Nirmal Premkumar vs State 2024 INSC 193 – POCSO Accused Acquitted

Criminal Trial – Sexual Offences – Weight to be attached to the testimony of the victim in matters involving sexual offences where the prosecution’s case hinges on the victim’s evidence—in cases where witnesses are neither wholly reliable nor wholly unreliable, the Court should strive to find out the true genesis of the incident. The Court can rely on the victim as a “sterling witness” without further corroboration, but the quality and credibility must be exceptionally high. The statement of the prosecutrix ought to be consistent from the beginning to the end (minor inconsistences excepted), from the initial statement to the oral testimony, without creating any doubt qua the prosecution’s case. While a victim’s testimony is usually enough for sexual offence cases, an unreliable or insufficient account from the prosecutrix, marked by identified flaws and gaps, could make it difficult for a conviction to be recorded – Referred to Krishan Kumar Malik v. State of Haryana (2011) 7 SCC 130, Rai Sandeep v. State (NCT of Delhi)(2012) 8 SCC 21, Ganesan v. State (2020) 10 SCC 573. (Para 15) – When considering the evidence of a victim subjected to a sexual offence, the Court does not necessarily demand an almost accurate account of the incident. Instead, the emphasis is on allowing the victim to provide her version based on her recollection of events, to the extent reasonably possible for her to recollect. If the Court deems such evidence credible and free from doubt, there is hardly any insistence on corroboration of that version. However, an alleged offence of sexual harassment in a public place, as opposed to one committed within the confines of a room or a house, or even in a public place but away from the view of the public, stands on somewhat different premise. If any doubt arises in the Court’s mind regarding the veracity of the victim’s version, the Court may, at its discretion, seek corroboration from other witnesse s who directly observed the incident or from other attending circumstances to unearth the truth. (Para 17,18)

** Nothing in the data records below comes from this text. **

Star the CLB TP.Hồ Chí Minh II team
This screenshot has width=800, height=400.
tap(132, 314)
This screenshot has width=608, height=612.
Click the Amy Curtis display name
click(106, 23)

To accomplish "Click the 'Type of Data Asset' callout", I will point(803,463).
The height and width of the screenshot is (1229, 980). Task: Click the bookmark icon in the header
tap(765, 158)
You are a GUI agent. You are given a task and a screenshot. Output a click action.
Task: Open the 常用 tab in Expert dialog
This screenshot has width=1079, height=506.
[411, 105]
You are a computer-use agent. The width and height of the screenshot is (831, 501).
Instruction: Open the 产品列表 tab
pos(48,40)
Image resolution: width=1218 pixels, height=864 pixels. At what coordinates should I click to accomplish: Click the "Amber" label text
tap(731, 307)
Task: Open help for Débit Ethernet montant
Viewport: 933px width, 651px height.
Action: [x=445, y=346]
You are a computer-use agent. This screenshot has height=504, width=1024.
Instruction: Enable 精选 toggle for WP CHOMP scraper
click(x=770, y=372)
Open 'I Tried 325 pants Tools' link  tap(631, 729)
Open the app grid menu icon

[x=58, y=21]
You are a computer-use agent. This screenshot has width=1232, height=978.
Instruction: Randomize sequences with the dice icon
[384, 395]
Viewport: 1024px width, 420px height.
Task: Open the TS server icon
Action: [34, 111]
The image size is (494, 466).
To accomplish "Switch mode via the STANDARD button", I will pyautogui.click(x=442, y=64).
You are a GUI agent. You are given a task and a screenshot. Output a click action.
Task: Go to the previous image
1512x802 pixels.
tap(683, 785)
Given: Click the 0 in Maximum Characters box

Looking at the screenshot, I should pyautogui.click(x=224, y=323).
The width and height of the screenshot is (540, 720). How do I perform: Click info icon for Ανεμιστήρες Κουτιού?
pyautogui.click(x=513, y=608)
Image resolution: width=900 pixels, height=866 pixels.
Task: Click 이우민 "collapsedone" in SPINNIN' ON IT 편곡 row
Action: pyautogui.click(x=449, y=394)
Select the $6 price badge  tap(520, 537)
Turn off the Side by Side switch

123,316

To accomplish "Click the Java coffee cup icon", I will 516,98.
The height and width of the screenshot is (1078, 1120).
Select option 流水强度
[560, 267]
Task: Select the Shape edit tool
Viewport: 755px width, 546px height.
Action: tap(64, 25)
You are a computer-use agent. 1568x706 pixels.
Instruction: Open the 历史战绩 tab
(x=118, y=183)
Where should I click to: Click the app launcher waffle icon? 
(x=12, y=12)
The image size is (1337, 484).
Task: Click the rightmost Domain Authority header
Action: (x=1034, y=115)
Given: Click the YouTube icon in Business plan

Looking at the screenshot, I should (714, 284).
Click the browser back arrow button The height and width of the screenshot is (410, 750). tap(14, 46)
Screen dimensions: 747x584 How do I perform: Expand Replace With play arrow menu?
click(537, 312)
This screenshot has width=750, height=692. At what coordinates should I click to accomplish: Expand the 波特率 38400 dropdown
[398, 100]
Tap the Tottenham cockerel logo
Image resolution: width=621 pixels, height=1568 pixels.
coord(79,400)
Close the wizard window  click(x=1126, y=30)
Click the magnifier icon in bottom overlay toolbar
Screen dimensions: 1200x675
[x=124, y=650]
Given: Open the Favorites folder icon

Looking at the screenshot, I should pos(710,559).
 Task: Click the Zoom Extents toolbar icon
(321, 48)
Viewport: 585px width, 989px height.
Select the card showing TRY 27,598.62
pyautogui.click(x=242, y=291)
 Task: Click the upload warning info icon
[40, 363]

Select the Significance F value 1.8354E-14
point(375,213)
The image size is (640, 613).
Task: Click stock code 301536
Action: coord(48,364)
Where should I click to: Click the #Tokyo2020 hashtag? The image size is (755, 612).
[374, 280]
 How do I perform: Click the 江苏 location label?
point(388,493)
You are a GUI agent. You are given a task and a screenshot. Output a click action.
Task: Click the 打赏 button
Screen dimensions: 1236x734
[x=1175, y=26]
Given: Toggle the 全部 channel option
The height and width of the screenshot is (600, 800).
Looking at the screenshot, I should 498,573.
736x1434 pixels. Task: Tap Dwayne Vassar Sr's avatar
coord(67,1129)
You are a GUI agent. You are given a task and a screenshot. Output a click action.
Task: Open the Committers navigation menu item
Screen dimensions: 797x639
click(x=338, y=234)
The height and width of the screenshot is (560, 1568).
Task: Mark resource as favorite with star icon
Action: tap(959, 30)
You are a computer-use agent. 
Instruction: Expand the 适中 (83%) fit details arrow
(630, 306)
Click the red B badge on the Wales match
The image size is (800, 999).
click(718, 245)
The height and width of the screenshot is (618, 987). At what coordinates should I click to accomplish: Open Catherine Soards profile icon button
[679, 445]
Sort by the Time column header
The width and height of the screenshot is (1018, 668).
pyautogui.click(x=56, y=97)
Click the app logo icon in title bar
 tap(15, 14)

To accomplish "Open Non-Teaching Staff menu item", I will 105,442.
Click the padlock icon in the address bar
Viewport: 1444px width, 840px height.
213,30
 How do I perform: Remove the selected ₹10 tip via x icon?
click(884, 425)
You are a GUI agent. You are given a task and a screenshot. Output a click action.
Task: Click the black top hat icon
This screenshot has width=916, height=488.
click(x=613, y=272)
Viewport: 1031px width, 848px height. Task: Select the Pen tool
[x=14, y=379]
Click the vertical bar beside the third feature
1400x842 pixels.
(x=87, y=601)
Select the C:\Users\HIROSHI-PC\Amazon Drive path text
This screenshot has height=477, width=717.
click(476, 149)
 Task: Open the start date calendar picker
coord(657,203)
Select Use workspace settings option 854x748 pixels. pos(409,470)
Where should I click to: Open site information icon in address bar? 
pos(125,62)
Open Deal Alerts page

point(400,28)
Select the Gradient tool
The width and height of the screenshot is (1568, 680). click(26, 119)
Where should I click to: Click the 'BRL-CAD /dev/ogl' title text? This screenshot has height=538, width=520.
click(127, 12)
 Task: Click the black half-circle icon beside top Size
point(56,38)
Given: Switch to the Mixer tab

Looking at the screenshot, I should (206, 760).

Summary: While setting aside concurrent conviction against two teachers, Supreme Court observed: Conviction undoubtedly can be recorded on the sole evidence of a victim of crime; however, it must undergo a strict scrutiny through the wellsettled legal principles as established by this Court in a catena of decisions. While the actions attributed to A-1, as sought to be demonstrated by the prosecution, may fall within the purview of ‘sexual harassment’ under section 11 of the POCSO Act, the evidence in this case has been marred by inadequacies from the outset, evident in contradictions within statements and testimonies- an act of sexual harassment of a girl student (who is also a minor) by any teacher would figure quite high in the list of offences of grave nature since it has far-reaching consequences, which impact more than just the parties to the proceeding. At the same time, it is axiomatic that reputation is earned by a teacher upon rendering service over the years and an accusation like the present would remain as an indelible mark marring his entire future life. Care has, therefore, to be taken so that his right to live a life of dignity and personal liberty are not put to jeopardy on the basis of half-baked evidence.